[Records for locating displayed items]

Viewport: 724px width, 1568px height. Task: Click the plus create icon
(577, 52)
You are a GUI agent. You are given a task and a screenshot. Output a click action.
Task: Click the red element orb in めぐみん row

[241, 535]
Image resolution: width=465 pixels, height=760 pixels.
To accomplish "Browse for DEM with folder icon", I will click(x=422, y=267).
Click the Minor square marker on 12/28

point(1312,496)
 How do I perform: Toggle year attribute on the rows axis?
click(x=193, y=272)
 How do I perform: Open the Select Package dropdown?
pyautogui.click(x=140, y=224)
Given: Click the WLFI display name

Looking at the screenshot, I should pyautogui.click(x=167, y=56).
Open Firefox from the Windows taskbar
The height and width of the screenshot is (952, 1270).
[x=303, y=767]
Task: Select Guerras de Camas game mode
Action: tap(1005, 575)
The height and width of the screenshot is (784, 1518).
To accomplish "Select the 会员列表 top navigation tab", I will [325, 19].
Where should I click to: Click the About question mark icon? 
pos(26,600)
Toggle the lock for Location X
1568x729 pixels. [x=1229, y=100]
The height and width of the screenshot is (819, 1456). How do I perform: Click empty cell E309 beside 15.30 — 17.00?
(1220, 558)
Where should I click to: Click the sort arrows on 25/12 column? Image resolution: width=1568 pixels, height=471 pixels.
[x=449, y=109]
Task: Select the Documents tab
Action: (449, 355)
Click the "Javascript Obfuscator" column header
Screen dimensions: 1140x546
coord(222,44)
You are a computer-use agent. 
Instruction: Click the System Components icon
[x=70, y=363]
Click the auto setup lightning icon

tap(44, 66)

TO DO => Please give back every one of the records above word for word, keeping each line unchanged.

ANSWER TO THIS EXERCISE =>
Viewport: 724px width, 1568px height. Task: Click the plus create icon
(577, 52)
You are a GUI agent. You are given a task and a screenshot. Output a click action.
Task: Click the red element orb in めぐみん row

[241, 535]
Image resolution: width=465 pixels, height=760 pixels.
To accomplish "Browse for DEM with folder icon", I will click(x=422, y=267).
Click the Minor square marker on 12/28

point(1312,496)
 How do I perform: Toggle year attribute on the rows axis?
click(x=193, y=272)
 How do I perform: Open the Select Package dropdown?
pyautogui.click(x=140, y=224)
Given: Click the WLFI display name

Looking at the screenshot, I should pyautogui.click(x=167, y=56).
Open Firefox from the Windows taskbar
The height and width of the screenshot is (952, 1270).
[x=303, y=767]
Task: Select Guerras de Camas game mode
Action: tap(1005, 575)
The height and width of the screenshot is (784, 1518).
To accomplish "Select the 会员列表 top navigation tab", I will [325, 19].
Where should I click to: Click the About question mark icon? 
pos(26,600)
Toggle the lock for Location X
1568x729 pixels. [x=1229, y=100]
The height and width of the screenshot is (819, 1456). How do I perform: Click empty cell E309 beside 15.30 — 17.00?
(1220, 558)
Where should I click to: Click the sort arrows on 25/12 column? Image resolution: width=1568 pixels, height=471 pixels.
[x=449, y=109]
Task: Select the Documents tab
Action: (449, 355)
Click the "Javascript Obfuscator" column header
Screen dimensions: 1140x546
coord(222,44)
You are a computer-use agent. 
Instruction: Click the System Components icon
[x=70, y=363]
Click the auto setup lightning icon

tap(44, 66)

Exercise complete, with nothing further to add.